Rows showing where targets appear
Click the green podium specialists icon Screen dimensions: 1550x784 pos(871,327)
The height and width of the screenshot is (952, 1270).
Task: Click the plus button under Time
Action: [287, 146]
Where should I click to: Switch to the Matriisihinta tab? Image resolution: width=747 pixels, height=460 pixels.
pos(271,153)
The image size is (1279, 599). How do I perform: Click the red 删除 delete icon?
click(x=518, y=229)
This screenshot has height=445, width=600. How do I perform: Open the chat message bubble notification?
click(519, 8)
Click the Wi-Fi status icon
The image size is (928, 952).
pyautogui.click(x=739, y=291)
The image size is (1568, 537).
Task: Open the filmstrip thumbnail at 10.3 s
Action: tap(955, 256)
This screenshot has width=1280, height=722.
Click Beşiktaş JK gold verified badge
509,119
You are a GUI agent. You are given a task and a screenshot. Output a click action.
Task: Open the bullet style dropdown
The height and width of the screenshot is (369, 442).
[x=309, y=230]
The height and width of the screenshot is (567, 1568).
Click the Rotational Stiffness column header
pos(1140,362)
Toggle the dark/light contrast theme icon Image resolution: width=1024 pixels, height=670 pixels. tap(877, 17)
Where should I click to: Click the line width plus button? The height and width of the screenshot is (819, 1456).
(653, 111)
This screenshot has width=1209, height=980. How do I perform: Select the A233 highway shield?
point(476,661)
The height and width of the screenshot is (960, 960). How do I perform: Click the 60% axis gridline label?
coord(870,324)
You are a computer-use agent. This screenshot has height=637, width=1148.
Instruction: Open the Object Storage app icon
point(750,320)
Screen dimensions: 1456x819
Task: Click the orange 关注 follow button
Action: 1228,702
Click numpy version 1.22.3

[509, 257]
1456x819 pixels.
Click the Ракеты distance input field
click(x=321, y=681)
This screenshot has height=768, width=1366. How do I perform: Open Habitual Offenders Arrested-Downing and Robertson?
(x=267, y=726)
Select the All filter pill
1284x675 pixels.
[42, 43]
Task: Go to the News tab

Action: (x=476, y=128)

## WORK INSTRUCTIONS
Collect every line of the material that contains the string "dimensions", matching its case exactly.

## OUTPUT BELOW
Click the green podium specialists icon Screen dimensions: 1550x784 pos(871,327)
Screen dimensions: 1456x819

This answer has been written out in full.